Brief = Switch "Escape Weddings" to "Escape Holidays" in the material, starting with the first line and going on through the line with "coordinates (56, 16).". Give those lines again with nothing else changed.

--- start Provided records ---

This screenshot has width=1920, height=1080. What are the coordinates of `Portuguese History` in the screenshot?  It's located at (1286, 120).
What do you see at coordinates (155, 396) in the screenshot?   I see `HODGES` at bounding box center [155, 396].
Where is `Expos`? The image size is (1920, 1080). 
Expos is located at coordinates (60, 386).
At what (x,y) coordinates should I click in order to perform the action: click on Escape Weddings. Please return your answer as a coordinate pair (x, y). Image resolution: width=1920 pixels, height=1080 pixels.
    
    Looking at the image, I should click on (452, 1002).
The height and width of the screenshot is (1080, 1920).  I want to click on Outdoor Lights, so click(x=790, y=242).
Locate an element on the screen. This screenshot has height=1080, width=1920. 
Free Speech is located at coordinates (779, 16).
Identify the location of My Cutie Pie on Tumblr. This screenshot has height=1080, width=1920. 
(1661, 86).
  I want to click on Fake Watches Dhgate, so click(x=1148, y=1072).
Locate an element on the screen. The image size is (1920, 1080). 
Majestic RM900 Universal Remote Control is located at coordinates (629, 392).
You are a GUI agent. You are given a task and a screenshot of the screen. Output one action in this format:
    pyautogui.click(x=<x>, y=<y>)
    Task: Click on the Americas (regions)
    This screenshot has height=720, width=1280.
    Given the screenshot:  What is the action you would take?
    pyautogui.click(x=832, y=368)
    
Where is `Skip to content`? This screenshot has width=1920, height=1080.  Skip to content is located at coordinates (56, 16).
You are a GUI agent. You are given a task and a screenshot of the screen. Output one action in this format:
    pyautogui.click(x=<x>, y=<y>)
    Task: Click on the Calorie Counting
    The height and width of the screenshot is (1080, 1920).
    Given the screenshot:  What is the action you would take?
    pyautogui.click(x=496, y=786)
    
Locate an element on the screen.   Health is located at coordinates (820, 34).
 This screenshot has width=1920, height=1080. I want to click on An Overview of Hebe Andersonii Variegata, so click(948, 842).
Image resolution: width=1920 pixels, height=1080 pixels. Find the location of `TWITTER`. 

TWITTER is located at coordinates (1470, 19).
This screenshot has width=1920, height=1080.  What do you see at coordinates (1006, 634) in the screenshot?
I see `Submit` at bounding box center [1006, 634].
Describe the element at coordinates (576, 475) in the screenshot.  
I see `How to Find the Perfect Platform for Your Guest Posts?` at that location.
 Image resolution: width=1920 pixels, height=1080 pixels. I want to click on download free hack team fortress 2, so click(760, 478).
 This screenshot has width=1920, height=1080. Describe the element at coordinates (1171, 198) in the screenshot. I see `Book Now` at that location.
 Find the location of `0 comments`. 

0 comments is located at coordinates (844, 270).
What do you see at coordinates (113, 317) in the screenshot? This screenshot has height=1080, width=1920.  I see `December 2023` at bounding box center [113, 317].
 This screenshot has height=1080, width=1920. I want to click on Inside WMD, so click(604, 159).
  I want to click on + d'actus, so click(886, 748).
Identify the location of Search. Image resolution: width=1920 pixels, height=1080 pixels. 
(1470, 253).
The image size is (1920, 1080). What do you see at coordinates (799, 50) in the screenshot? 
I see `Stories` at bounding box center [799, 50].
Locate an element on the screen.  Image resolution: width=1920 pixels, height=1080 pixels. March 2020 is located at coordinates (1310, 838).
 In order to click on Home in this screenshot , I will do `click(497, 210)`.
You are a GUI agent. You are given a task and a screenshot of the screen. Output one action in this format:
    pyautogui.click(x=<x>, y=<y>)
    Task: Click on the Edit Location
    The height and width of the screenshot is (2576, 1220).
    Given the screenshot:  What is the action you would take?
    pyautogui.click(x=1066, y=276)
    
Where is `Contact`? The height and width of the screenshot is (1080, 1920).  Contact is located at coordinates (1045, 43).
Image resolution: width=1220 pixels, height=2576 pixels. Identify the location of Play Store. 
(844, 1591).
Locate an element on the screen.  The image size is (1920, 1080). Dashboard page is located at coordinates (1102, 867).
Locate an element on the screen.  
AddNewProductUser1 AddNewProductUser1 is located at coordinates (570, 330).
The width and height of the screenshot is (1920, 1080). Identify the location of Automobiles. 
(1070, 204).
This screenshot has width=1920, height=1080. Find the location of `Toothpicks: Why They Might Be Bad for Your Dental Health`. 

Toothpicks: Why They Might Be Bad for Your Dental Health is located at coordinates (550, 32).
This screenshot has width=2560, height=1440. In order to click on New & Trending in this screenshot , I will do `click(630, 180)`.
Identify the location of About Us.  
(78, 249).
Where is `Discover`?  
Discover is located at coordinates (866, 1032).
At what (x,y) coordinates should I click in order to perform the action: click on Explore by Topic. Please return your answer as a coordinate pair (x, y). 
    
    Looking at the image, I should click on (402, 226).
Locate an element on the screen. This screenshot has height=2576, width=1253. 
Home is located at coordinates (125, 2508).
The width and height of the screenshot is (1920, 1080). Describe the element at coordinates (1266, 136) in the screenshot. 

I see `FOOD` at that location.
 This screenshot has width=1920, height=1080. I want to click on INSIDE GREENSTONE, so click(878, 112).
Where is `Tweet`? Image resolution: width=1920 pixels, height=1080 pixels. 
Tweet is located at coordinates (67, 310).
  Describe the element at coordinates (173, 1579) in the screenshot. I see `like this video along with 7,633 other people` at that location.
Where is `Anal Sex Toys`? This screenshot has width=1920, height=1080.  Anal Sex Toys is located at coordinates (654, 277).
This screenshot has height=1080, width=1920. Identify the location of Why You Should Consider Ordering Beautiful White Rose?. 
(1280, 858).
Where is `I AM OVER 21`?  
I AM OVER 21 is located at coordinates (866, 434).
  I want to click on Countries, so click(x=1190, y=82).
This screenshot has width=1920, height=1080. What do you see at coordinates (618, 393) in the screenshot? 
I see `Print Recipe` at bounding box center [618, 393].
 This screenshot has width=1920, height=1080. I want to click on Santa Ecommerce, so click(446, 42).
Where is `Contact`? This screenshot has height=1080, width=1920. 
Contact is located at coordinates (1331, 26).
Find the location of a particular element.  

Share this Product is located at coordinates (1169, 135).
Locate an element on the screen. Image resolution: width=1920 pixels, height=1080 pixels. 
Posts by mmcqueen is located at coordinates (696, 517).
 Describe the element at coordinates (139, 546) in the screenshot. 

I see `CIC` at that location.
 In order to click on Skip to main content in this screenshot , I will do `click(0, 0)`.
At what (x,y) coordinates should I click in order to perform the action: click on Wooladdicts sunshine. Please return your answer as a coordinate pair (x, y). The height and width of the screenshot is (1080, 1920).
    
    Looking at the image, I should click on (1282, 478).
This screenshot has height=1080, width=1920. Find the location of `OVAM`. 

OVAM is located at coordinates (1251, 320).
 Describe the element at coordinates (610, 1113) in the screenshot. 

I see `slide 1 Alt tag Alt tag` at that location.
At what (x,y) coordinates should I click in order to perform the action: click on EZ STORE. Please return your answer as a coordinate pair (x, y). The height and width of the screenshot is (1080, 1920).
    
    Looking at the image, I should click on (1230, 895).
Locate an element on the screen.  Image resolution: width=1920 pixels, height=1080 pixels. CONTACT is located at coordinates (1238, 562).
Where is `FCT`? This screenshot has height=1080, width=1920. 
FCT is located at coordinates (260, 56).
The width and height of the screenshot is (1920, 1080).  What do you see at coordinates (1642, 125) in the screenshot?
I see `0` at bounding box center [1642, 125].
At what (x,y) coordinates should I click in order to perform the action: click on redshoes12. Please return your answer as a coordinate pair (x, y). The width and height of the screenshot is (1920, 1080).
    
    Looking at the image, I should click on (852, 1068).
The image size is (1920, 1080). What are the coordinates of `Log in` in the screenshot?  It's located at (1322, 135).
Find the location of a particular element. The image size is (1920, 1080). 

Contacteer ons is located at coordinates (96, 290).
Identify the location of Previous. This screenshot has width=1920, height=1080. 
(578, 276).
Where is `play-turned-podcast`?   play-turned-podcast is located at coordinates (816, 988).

--- end Provided records ---

Solution to this task =
This screenshot has width=1920, height=1080. What are the coordinates of `Portuguese History` in the screenshot?  It's located at (1286, 120).
What do you see at coordinates (155, 396) in the screenshot?   I see `HODGES` at bounding box center [155, 396].
Where is `Expos`? The image size is (1920, 1080). 
Expos is located at coordinates (60, 386).
At what (x,y) coordinates should I click in order to perform the action: click on Escape Holidays. Please return your answer as a coordinate pair (x, y). Image resolution: width=1920 pixels, height=1080 pixels.
    
    Looking at the image, I should click on (452, 1002).
The height and width of the screenshot is (1080, 1920).  I want to click on Outdoor Lights, so click(x=790, y=242).
Locate an element on the screen. This screenshot has height=1080, width=1920. 
Free Speech is located at coordinates (779, 16).
Identify the location of My Cutie Pie on Tumblr. This screenshot has height=1080, width=1920. 
(1661, 86).
  I want to click on Fake Watches Dhgate, so click(x=1148, y=1072).
Locate an element on the screen. The image size is (1920, 1080). 
Majestic RM900 Universal Remote Control is located at coordinates (629, 392).
You are a GUI agent. You are given a task and a screenshot of the screen. Output one action in this format:
    pyautogui.click(x=<x>, y=<y>)
    Task: Click on the Americas (regions)
    This screenshot has height=720, width=1280.
    Given the screenshot:  What is the action you would take?
    pyautogui.click(x=832, y=368)
    
Where is `Skip to content`? This screenshot has width=1920, height=1080.  Skip to content is located at coordinates (56, 16).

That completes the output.